Lo primero que Mike vio fueron las estrellas. Una noche clara sin luna. Más brillante de lo que jamás había visto en toda su estancia en Irak, porque la mayoría de las veces había contemplado la noche a través de sus lentes de visión nocturna. Consiguió salir por la abertura, trató de ponerse de pie e inmediatamente volvió a caer.

Está bien, tómate tu tiempo.

¿Cuánto le quedaría? No llevaba su reloj, ni su blindaje, ni su casco ni el M4. Todo lo que lo distinguía como soldado había desaparecido. Se incorporó sobre sus codos y miró alrededor. Nada familiar, como si hubiera sido teletransportado a un paisaje diferente. Entonces reconoció el Humvee volcado y a su lado, el camión con la bomba trampa aún intacto. El dispositivo explosivo no había detonado. Pero ambos vehículos estaban medio cubiertos de escombros, como si un volquete gigante hubiera vaciado su carga sobre ellos. Podía ver un brazo, una bota. Si había alguien más bajo de los escombros no podía oír sus gritos. No había señal de sus compañeros, o de los marines heridos del Humvee.

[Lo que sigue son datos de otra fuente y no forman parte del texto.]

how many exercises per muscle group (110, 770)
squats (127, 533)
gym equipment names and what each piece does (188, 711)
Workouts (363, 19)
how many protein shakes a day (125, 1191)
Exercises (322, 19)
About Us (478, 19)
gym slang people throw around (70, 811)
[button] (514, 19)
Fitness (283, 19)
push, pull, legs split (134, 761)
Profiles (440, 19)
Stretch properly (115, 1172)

Aún sobre sus codos se giró para mirar. En tres de los lados de la plaza los edificios se habían derrumbado, como si ese mismo volquete gigante los hubiera aplastado bajo sus ruedas. Mike había visto muchos daños causados por bombardeos, pueblos arrasados por explosiones, morteros y lanzagranadas, pero esta devastación era de tal magnitud que le recordó a las imágenes de las ciudades alemanas después de la Segunda Guerra Mundial, o a las de Hiroshima y Nagasaki. Su visión consumió la poca energía que le quedaba. Descansó la cabeza sobre los brazos.

Entonces recordó los temblores, el primero cuando entraban en la plaza. Esto no era ningún ataque aéreo. Era un terremoto.